Safety Asparagus

26 11 2011

I’ve been watching the show Terra Nova lately. It’s not the greatest storytelling ever, but it has dinosaurs. RAWR!

This week they surprised me with a simple – but remarkably well written – segment on safety planning in the family (one of many topics that has skyrocketed in importance to me after the Domestic Violence Advocacy class I attended a few weeks ago). I want to recreate some of that scene here, both to celebrate a rare instance where primetime television encouraged positive family dynamics and to inspire myself in my current project: writing a children’s book that would be of value to a child after witnessing violence in the home.

A little background:

The teenage daughter of a cop and a surgeon has found a new mentor – only, there’s something fishy about him. He has suspicious lapses in memory and personality changes after coming back from an extended geological expedition. The girl tries to talk to her mother about her unease around this man, but is blown off with a “our heroes are always somewhat disappointing in person” schtick. So, she investigates and eventually discovers he is not who he says he is (he murdered the real geologist and assumed his identity). But oh no! Creepy murder man was spying on her the whole time, and he wants to kill her to protect his cushy new life. The teenage daughter is able to escape from the first confrontation, so…murder man kidnaps her younger sister (little sis is the best part of the show besides the dinos. This made me pissed) and threatens to do terrible things to the little one unless Maddie, the teenager, follows him into an empty orchard. Maddie agrees, sending her little sis back home with the commission “tell dad I’ll be home in time to cook the asparagus.” Maddie is taken into the orchard, trussed up, and imperiled with a poisonous dino-spider!!

But! Little sis had found dad. He was in a hurry, nearly brushing right past her on his way to track down a druggie, but instantly stopped at the word asparagus. Everyone knows this word is only used in a state of extreme emergency – and, he trusts little sis implicitly. He listens. He acts. And he’s able to make it to the orchard in time to save his daughter!

Afterwards, we have a PSA-within-a-show (a hell of a lot more palatable than product placement!):

Mom and Dad are sitting at a table.

Mom: Think about what almost happened out there. Thank God for your panic words.

Dad: Asparagus?

M: Hmm. I always thought you were being paranoid, but I guess I was wrong.

girl enters

D: Hey, you feeling better sweetie?

Girl: Yeah, a little.

M: Maddie, what on earth possessed you to try and deal with this on your own?
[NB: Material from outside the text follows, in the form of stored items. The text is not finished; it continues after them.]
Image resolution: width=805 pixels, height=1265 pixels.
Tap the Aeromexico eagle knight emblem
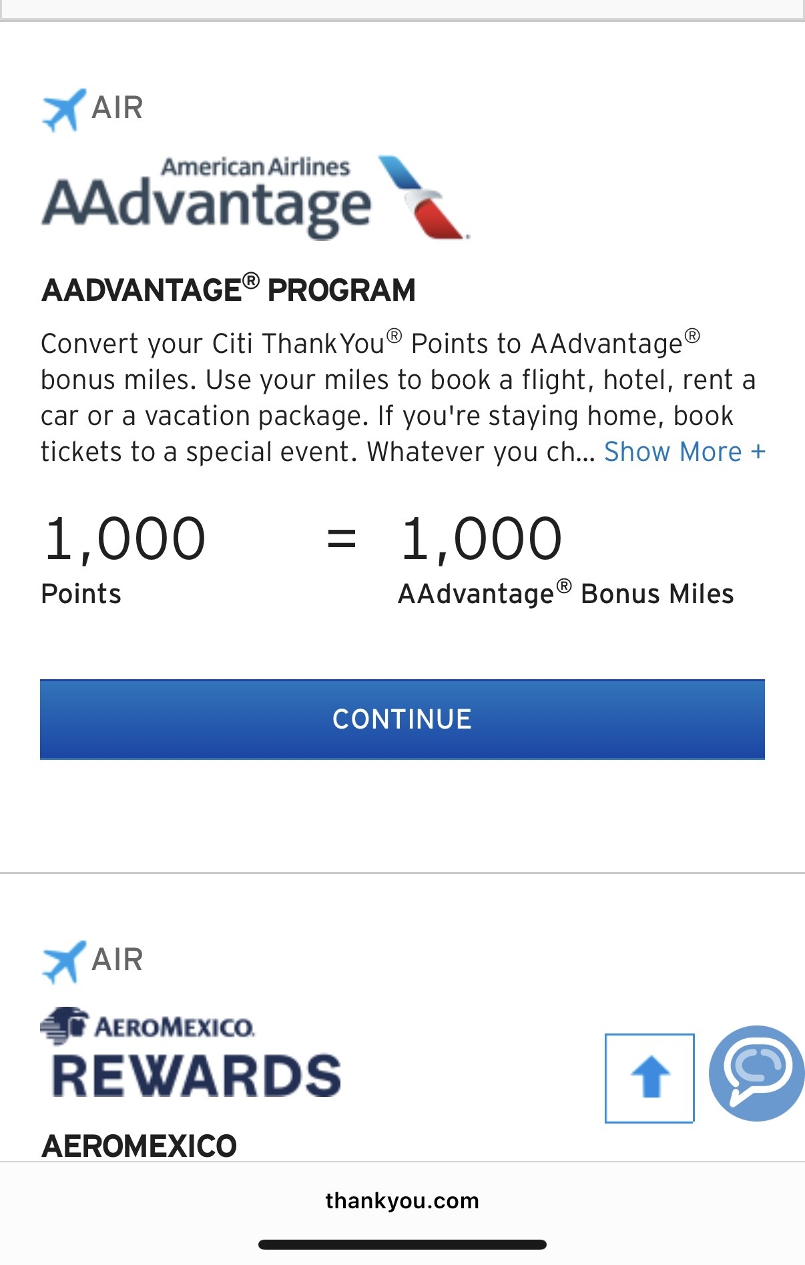tap(64, 1025)
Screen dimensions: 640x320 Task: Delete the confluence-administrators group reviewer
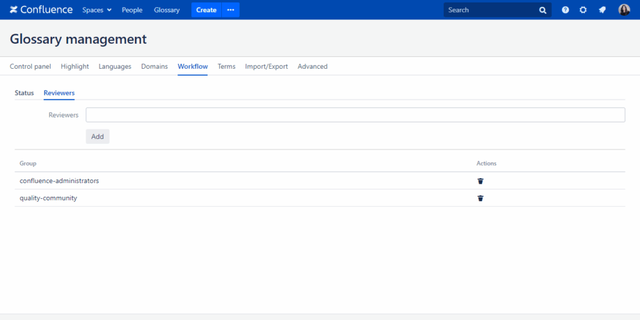coord(481,181)
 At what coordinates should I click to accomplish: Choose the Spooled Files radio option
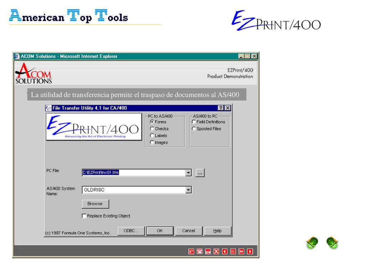coord(194,128)
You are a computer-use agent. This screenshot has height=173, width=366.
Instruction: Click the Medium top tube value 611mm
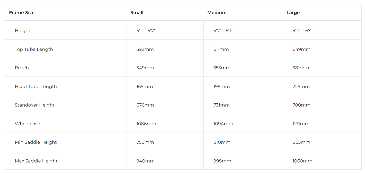pos(221,49)
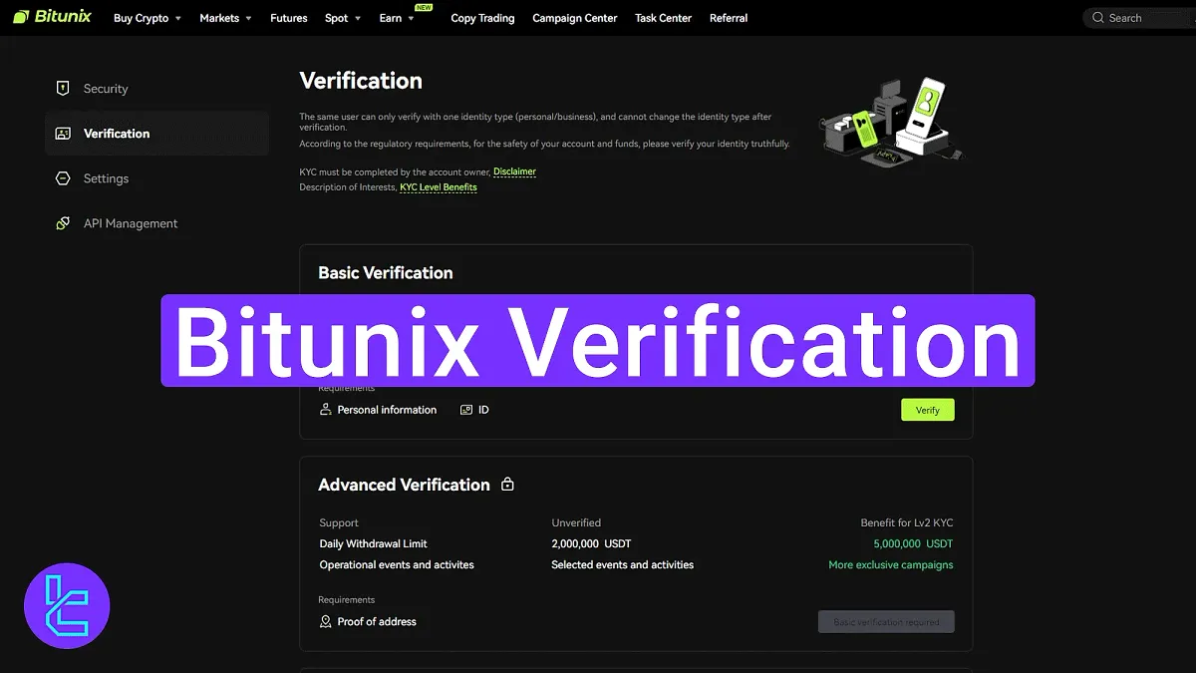Click the Proof of address icon

coord(325,621)
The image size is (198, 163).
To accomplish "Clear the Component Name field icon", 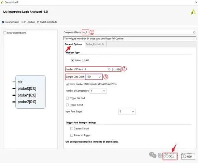I will pos(194,32).
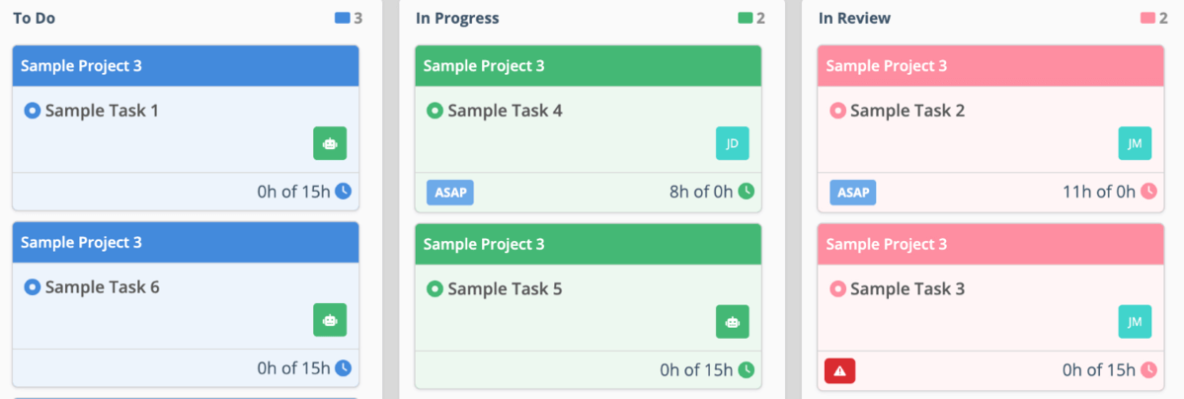
Task: Click the Sample Project 3 header above Sample Task 4
Action: point(589,66)
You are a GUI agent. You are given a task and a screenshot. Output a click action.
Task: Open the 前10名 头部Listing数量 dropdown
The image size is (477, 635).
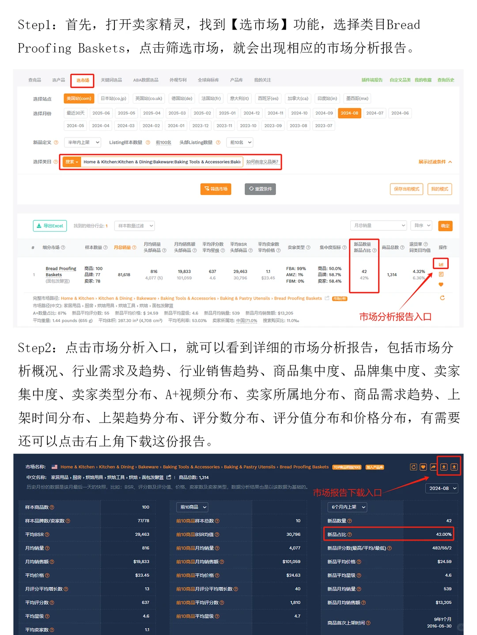tap(239, 142)
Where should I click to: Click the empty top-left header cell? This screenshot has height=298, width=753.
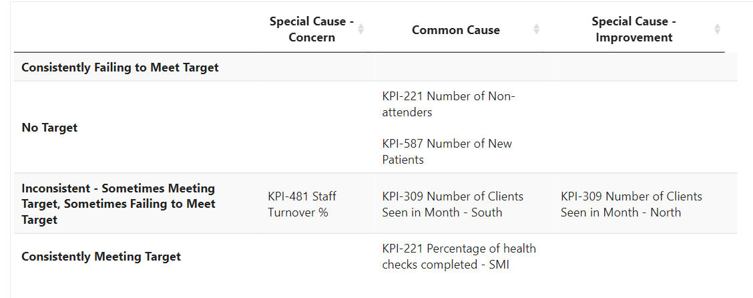134,30
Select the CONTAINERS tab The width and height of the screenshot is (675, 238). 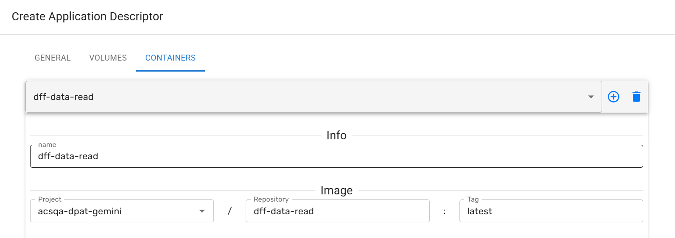click(171, 58)
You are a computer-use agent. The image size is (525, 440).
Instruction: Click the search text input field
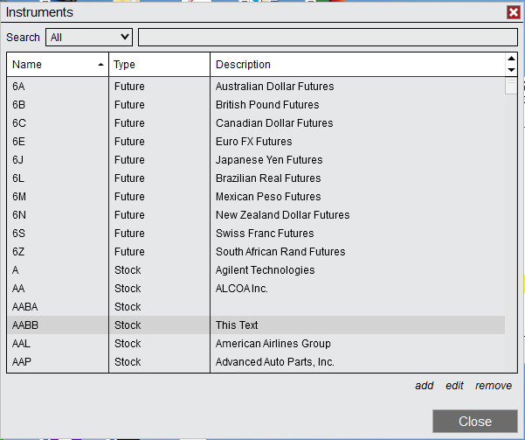point(328,37)
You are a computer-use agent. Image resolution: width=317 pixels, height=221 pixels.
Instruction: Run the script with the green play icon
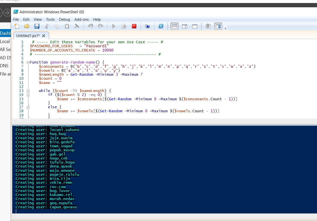click(x=114, y=26)
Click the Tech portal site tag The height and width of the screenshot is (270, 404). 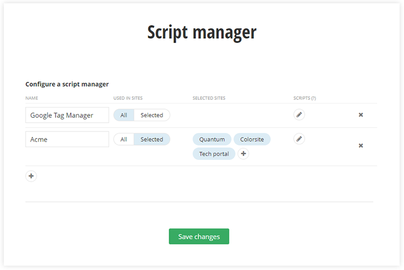(213, 154)
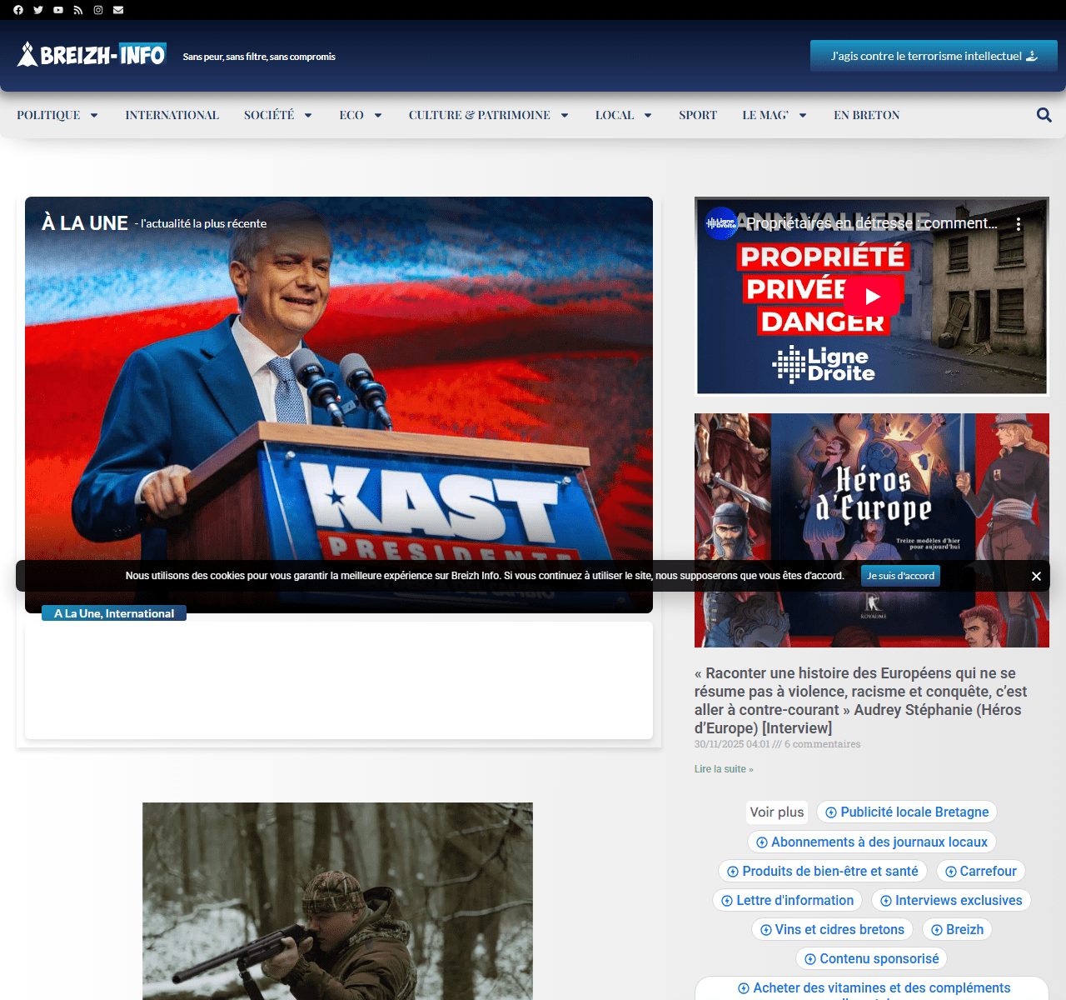
Task: Open the Héros d'Europe article thumbnail
Action: pos(871,500)
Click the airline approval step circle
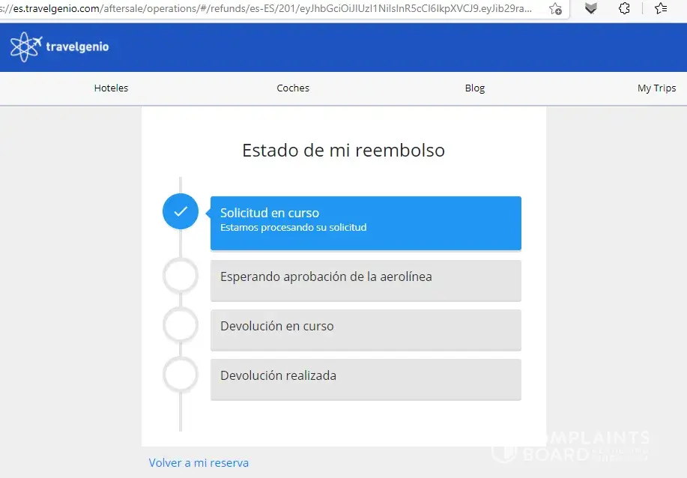The image size is (687, 478). coord(181,276)
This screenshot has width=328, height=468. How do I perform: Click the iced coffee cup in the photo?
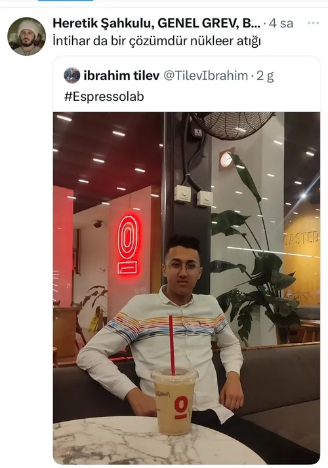click(x=174, y=401)
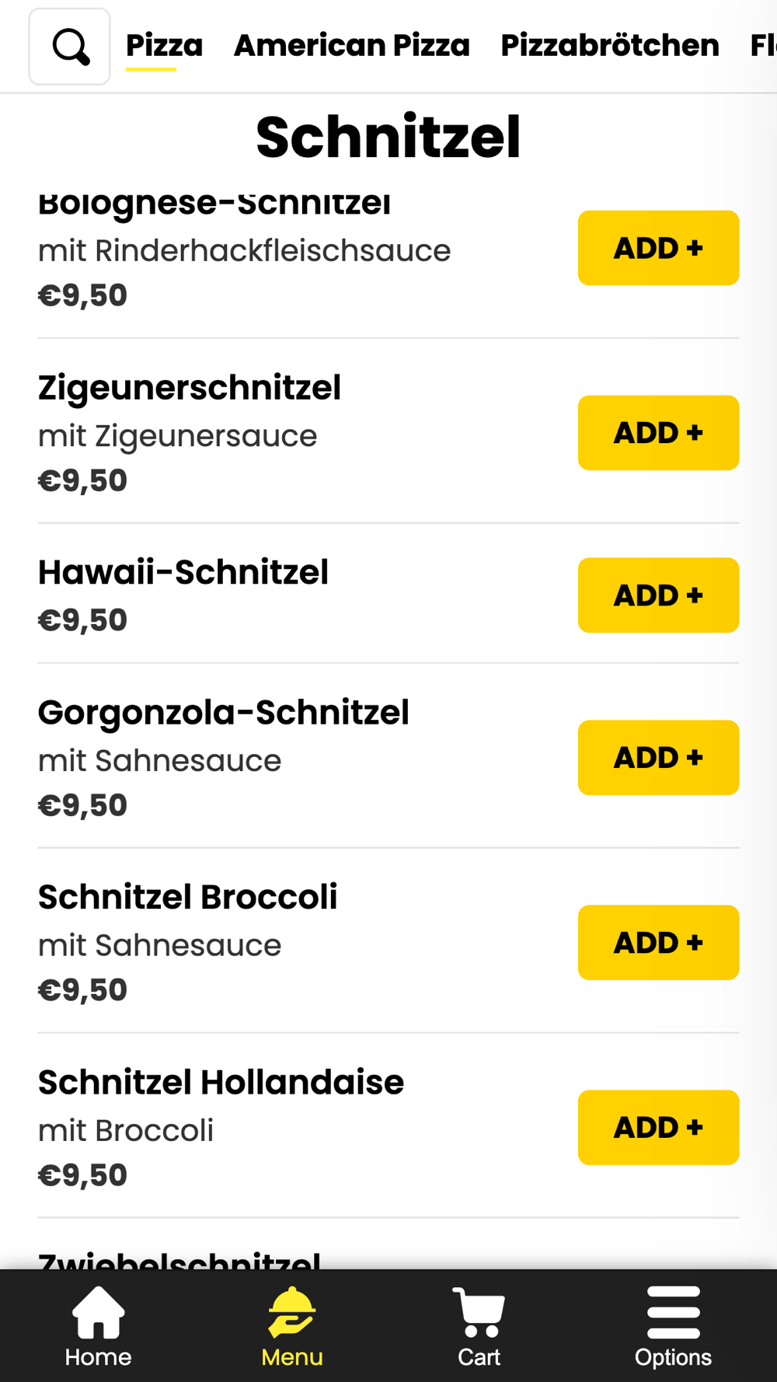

G: I didn’t have any proof…and I did try and talk to you, Mom.

M: …yes, you’re right. You did. But if I’m not listening to you, you have to make me listen or you go and get your father.

G: yeah

D: That being said, you trusted your gut even when all the evidence was against you. I’m proud of you.

and that’s the end. It wasn’t fancy. Took no more than 30 seconds. But what a great tool for families to start conversations geared toward making the home a safe place, conversations that feel awkward because it’s so uncool to be deliberate – it is “paranoid.” It stresses the value of listening to your own intuition when you feel unsafe. More than that, it values the children’s intuition when the parents are both too preoccupied to notice the subtler signs of danger. And, it models a family that supports and protects one another in the moment of crisis and – far more rare for tv – in the times times between crises, the moments of normalcy when the preparation and prevention is most effective.